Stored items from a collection

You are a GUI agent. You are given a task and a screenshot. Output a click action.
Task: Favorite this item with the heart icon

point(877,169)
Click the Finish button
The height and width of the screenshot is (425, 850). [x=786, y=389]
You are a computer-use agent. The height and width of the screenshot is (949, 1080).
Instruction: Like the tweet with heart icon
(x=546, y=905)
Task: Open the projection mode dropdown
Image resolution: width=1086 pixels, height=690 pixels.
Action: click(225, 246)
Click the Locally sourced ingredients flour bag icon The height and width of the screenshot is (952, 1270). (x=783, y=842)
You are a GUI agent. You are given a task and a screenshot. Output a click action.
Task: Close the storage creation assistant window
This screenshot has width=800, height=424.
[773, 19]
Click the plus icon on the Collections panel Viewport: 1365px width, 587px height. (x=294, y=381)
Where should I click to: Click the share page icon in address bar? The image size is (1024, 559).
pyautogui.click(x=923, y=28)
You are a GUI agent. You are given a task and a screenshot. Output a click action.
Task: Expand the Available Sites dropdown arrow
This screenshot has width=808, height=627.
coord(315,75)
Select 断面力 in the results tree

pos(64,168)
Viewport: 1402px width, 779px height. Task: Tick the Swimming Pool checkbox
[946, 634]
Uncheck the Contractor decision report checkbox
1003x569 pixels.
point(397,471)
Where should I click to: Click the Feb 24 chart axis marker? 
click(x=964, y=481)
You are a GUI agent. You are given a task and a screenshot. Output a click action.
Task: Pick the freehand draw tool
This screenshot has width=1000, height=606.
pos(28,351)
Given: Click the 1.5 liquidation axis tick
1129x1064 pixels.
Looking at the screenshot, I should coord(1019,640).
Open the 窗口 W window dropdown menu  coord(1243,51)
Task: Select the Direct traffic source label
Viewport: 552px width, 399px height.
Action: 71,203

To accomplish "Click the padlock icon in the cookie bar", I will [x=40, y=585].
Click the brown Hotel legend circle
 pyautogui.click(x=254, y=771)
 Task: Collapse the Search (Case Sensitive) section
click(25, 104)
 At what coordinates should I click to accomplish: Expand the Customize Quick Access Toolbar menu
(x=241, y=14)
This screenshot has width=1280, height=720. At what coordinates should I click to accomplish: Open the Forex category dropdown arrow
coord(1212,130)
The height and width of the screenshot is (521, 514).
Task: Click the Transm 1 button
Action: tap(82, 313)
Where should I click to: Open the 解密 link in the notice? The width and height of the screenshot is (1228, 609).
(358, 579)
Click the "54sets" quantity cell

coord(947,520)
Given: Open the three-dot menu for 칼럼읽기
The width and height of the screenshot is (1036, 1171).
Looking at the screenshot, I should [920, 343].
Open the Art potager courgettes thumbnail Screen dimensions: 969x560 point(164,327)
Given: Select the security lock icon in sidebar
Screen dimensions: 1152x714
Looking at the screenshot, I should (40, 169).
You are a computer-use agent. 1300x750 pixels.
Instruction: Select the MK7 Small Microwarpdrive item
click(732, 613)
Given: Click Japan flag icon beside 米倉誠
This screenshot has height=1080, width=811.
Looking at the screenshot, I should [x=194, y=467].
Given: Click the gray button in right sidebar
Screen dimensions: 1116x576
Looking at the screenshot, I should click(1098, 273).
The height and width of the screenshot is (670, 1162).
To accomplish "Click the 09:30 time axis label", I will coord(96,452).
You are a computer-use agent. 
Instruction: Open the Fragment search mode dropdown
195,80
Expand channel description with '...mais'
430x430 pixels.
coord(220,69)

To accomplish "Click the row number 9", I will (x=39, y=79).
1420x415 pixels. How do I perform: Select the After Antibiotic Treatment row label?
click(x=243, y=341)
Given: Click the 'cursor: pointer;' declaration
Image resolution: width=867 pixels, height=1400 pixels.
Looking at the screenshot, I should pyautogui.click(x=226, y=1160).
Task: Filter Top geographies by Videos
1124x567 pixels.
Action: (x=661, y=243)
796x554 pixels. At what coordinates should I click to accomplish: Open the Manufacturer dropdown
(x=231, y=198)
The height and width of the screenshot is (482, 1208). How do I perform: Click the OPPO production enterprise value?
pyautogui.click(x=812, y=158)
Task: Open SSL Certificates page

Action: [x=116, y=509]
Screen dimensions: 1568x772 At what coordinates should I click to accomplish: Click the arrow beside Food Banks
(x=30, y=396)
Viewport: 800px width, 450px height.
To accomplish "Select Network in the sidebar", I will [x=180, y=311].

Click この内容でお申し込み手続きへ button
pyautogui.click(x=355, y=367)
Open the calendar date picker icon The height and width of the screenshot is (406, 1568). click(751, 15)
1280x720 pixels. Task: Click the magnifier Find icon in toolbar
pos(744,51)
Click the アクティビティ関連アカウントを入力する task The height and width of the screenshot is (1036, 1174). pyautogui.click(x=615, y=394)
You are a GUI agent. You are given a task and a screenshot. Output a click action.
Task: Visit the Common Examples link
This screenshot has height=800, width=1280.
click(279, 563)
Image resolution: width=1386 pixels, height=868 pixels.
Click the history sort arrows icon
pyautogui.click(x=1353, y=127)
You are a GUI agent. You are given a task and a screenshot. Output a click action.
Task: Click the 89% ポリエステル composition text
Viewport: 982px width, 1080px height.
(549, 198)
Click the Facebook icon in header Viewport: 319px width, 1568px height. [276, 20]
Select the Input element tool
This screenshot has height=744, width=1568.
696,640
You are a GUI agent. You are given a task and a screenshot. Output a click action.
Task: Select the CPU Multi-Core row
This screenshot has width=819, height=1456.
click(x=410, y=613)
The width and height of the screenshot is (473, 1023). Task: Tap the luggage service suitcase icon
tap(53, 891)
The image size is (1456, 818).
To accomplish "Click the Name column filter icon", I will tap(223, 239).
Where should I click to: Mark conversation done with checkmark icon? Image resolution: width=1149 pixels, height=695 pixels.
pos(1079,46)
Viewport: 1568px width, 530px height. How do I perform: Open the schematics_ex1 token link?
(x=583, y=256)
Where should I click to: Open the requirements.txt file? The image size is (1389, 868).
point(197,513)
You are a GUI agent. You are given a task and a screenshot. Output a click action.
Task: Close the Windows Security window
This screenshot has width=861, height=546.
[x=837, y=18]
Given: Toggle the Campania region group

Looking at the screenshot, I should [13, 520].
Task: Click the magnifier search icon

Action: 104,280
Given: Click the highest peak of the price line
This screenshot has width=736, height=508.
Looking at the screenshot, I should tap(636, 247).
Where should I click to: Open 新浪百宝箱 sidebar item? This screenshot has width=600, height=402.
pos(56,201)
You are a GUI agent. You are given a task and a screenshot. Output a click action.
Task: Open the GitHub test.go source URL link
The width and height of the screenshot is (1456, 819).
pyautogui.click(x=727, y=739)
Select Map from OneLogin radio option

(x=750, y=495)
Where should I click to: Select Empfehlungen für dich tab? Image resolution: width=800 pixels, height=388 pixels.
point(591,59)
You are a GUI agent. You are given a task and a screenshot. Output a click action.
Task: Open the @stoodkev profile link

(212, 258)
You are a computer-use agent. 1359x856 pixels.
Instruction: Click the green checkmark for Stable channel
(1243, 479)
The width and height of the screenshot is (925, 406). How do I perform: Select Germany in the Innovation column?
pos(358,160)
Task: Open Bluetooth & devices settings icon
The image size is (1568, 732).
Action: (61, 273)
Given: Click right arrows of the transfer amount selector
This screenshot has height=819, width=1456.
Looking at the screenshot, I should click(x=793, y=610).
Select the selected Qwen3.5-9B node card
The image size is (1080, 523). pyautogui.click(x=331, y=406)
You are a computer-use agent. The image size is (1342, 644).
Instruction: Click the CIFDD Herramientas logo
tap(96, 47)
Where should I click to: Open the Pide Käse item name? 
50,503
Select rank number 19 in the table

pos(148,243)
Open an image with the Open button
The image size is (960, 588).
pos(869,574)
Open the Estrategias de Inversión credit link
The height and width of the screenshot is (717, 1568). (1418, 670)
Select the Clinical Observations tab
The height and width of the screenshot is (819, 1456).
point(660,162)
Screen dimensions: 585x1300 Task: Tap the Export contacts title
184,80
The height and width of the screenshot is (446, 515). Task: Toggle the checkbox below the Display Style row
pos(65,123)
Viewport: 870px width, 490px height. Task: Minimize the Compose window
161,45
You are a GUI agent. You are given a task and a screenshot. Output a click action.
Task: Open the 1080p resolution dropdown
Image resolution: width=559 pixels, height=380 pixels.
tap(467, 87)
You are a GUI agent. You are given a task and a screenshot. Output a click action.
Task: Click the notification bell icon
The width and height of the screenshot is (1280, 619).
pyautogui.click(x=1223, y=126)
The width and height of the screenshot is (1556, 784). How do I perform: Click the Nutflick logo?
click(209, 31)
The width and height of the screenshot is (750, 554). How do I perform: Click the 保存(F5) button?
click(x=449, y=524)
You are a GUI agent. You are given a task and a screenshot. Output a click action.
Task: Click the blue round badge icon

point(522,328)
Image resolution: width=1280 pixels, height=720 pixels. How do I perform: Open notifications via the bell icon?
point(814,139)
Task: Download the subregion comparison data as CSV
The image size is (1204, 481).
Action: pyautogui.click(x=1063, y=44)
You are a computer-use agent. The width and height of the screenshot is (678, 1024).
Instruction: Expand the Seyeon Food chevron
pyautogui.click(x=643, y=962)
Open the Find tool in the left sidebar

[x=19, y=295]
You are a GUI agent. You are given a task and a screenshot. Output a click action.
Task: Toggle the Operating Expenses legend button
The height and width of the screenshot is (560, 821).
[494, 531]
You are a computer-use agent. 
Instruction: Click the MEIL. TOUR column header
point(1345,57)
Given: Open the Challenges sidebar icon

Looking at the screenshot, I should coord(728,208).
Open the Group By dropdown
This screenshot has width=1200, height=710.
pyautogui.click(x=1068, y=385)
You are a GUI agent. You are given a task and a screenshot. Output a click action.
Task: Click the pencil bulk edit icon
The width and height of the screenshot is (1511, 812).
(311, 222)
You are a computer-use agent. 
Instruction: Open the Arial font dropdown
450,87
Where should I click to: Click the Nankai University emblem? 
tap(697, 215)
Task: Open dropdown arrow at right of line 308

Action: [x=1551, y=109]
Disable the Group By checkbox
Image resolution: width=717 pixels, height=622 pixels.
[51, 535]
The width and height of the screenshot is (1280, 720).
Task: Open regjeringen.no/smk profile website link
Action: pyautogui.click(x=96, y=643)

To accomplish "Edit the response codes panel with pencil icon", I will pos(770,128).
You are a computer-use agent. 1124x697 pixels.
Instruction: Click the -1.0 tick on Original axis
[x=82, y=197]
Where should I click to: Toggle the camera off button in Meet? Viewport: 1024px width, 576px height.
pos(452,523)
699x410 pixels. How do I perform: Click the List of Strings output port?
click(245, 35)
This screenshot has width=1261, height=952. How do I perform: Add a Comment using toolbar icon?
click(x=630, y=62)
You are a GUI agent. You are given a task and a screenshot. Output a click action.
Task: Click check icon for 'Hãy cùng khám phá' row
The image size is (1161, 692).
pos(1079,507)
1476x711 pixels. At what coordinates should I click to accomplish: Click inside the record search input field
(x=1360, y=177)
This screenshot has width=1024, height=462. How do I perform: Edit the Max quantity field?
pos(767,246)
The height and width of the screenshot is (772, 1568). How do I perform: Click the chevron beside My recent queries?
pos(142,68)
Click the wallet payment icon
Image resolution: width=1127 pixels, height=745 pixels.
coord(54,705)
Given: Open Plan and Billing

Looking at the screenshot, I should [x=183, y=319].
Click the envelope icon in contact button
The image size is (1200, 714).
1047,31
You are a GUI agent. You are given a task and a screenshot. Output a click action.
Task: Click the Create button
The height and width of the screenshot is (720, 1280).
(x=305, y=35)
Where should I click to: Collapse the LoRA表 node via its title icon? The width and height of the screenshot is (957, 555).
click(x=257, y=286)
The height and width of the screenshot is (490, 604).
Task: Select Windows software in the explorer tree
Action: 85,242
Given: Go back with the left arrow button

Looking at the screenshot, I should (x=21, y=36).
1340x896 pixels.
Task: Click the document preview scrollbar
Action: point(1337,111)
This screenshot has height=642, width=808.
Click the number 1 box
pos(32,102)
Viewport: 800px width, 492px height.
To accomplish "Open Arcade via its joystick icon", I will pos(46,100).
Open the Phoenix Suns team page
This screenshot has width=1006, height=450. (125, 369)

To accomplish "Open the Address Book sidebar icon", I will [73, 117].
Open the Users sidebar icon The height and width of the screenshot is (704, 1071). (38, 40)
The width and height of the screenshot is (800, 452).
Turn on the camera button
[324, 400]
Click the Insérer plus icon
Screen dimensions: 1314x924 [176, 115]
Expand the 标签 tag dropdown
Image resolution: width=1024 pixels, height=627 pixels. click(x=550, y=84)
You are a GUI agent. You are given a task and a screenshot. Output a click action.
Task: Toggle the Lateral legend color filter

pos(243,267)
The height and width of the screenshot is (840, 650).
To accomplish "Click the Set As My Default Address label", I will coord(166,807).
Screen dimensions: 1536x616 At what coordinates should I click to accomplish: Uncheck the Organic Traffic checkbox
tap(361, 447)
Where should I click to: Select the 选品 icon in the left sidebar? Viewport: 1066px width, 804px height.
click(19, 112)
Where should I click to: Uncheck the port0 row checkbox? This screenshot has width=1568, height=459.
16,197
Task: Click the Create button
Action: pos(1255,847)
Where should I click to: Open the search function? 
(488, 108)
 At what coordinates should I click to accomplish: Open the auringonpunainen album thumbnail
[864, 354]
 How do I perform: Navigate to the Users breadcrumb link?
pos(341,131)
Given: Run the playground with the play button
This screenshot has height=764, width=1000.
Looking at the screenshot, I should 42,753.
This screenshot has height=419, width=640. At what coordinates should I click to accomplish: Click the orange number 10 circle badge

* [Your assignment]
Say, as a bare number, how many lines in the entries above include the string "pencil".

* [Solution to the exercise]
2